Un premier papier sur les «quadrumanes à poils longs» de la forêt de Bugoma paraît dans l’American Journal of Primatology du mois de février 2024. Il y est question de leur propension inhabituelle à fabriquer des nids au sol pour dormir. Normalement, les chimpanzés dorment en effet dans les arbres et très épisodiquement par terre. À Bugoma, 20% des nids sont au sol, ce qui est énorme.

Il s’avère également que les chimpanzés de Bugoma se trouvent dans une sorte de «carrefour culturel», à mi-chemin entre Budongo et Kibalé. L’utilisation des «feuilles-éponges» y est courante. Par ailleurs, certains individus considèrent le miel comme une ressource intéressante, d’autres non. Dans des expériences menées par Kelly Mannion, doctorante dans l’équipe de Thibaud Gruber, au moins un mâle a utilisé un bâton quelques fois. Comme ce type de savoir-faire se transmet par les femelles, il est probable qu’il ait appris ce geste de sa mère.

Entre-temps, les scientifiques ont commencé à habituer la deuxième communauté. Vivant à l’origine au nord-ouest de la station, celle-ci a récemment migré, notamment sous la pression des bûcherons qui grignotent la forêt à la lisière de leur territoire. Coup de chance, le groupe s’est installé autour de la station, ce qui a permis d’accélérer le processus.

Les activités d’écotourisme, menées sur la première communauté, ont, quant à elles, démarré en août 2024, après que les scientifiques ont jugé que les conditions le permettaient. C’est la NFA qui vend les permis pour observer les chimpanzés aux touristes qui sont accueillis à la station dans l’attente de la construction d’un centre d’écotourisme séparé. Ces nouveaux visiteurs sont accompagnés d’un guide, prêté pour l’instant par la station en attendant que des indépendants soient formés.

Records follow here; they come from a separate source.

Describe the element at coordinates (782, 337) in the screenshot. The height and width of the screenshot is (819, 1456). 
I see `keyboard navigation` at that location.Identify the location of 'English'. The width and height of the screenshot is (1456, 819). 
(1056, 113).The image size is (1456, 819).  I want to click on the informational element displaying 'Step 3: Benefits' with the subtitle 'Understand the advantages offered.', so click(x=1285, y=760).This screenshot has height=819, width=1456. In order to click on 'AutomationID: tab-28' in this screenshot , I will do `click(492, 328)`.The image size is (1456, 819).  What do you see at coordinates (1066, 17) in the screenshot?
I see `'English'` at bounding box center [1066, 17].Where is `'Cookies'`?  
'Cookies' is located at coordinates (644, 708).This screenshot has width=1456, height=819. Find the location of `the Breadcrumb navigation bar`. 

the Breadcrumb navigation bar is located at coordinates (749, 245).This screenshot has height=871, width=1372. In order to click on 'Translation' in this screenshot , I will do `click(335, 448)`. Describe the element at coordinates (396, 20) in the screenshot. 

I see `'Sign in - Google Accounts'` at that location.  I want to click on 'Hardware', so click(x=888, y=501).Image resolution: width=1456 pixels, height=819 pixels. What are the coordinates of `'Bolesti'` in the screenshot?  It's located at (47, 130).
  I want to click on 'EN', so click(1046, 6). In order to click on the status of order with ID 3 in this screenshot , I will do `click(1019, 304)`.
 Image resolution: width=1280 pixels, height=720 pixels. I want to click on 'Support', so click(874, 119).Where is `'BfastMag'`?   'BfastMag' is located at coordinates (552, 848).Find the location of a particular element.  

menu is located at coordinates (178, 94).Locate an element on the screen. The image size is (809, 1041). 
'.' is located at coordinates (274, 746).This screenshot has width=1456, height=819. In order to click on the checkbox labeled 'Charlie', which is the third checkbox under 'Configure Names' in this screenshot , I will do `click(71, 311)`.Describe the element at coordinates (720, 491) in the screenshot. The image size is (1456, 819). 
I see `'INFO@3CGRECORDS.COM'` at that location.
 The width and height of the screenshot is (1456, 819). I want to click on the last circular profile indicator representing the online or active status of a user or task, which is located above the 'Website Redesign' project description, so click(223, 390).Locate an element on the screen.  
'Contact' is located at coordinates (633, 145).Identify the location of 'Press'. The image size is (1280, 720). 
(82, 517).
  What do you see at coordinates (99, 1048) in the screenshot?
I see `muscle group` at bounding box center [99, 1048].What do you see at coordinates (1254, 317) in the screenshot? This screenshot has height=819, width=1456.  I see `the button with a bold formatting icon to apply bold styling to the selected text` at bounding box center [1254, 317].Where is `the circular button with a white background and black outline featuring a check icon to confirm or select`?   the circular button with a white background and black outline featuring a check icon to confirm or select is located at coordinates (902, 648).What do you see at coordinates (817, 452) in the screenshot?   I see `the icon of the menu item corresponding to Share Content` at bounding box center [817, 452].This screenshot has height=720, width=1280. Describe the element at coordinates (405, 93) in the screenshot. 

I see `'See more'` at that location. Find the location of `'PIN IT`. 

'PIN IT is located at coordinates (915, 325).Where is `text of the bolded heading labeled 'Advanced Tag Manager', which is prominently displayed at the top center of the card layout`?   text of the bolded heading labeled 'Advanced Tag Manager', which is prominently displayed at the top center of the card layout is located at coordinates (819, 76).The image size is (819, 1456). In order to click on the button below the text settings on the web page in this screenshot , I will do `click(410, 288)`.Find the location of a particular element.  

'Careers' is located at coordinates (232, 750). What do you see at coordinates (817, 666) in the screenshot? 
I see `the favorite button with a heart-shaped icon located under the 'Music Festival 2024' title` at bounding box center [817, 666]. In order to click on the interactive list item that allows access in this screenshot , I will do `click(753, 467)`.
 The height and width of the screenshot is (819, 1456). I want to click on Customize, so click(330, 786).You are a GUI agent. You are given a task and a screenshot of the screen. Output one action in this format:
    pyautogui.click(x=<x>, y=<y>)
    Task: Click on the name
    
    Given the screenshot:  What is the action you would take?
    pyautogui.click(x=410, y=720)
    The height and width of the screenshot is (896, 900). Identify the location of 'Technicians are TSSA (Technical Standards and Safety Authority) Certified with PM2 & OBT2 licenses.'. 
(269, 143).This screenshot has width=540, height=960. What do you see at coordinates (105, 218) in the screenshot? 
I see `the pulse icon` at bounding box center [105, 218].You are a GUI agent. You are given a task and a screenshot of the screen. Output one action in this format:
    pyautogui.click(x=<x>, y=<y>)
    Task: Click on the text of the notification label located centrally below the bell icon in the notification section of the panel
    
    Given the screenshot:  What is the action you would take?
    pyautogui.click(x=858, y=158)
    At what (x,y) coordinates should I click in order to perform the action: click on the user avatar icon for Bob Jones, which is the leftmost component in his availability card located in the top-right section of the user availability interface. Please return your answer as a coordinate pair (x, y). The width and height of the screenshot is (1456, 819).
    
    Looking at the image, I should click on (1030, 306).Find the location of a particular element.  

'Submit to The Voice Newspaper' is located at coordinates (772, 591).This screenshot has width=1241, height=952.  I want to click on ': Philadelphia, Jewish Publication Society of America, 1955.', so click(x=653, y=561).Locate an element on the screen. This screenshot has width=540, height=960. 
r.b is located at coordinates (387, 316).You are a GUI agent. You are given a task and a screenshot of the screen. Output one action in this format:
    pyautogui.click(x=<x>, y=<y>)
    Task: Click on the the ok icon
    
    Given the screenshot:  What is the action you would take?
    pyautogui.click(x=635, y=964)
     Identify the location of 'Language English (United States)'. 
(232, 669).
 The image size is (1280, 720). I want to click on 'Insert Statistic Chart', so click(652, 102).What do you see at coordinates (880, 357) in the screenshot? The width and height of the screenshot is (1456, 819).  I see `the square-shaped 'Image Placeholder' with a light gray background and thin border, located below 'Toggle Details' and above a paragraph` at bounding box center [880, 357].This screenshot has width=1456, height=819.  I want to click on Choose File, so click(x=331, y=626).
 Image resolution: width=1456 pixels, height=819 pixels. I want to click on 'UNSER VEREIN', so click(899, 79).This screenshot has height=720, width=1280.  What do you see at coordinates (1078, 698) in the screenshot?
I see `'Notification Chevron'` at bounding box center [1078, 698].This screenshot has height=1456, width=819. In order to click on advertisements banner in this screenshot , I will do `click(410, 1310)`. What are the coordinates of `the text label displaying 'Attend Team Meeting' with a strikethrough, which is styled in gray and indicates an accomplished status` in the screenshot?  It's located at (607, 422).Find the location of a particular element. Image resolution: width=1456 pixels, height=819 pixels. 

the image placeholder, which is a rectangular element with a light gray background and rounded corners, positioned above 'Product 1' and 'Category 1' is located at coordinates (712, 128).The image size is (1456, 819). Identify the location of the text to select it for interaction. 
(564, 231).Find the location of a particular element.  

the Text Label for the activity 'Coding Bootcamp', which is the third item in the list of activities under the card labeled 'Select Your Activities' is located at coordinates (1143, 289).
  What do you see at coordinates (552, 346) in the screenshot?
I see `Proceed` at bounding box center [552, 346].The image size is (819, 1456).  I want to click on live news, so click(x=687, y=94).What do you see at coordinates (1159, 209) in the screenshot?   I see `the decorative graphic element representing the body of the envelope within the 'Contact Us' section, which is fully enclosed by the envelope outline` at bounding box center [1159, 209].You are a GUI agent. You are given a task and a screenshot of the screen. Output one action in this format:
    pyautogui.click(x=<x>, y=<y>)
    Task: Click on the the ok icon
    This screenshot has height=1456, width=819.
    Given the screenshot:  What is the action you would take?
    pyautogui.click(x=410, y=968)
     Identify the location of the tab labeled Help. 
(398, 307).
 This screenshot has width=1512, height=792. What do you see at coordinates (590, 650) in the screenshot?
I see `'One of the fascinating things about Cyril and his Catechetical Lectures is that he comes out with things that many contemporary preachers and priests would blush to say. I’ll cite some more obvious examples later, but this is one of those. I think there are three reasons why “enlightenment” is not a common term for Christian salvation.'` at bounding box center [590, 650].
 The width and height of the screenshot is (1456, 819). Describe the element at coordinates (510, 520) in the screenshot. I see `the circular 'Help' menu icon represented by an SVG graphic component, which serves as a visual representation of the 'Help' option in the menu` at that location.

Le développement de cette activité ne se déroule toutefois pas sans anicroche. Souvent abreuvés par des images sur Internet de singes en captivité, les touristes sont moins attentifs à ne pas briser ce contrat de non-interaction entre l’humain et l’animal sauvage. Dans d’autres sites d’écotourisme où les chimpanzés ont été habitués depuis bien plus longtemps qu’à Bugoma, ils s’en approchent parfois trop, risquant de provoquer des interactions, parfois même physiques. Le problème, c’est que cela peut devenir dangereux. Un adulte possède une force impressionnante et peut rapidement devenir agressif. Et comme il se doit, avec des chimpanzés moins habitués comme à Bugoma, certains des visiteurs se plaignent lorsque les animaux restent dans les arbres.

«Je suis retourné en novembre en Ouganda pour aider à la coordination des différents acteurs, comme la NFA, les exploitants de lodges, les guides touristiques et les chercheurs de la station, explique Thibaud Gruber. C’est bien sûr la NFA qui gère comme elle le souhaite la forêt de Bugoma et ses habitants. Mon rôle consiste à informer tous ces acteurs que les primates que nous avons habitués à la présence humaine pourraient très bien disparaître dans la forêt si le stress devenait trop important. Un chimpanzé qui a peur se cache et ne vocalise plus. On risque alors de ne plus le retrouver avant longtemps. Ce qui n’est dans l’intérêt de personne. Ni des chercheurs, ni des touristes.»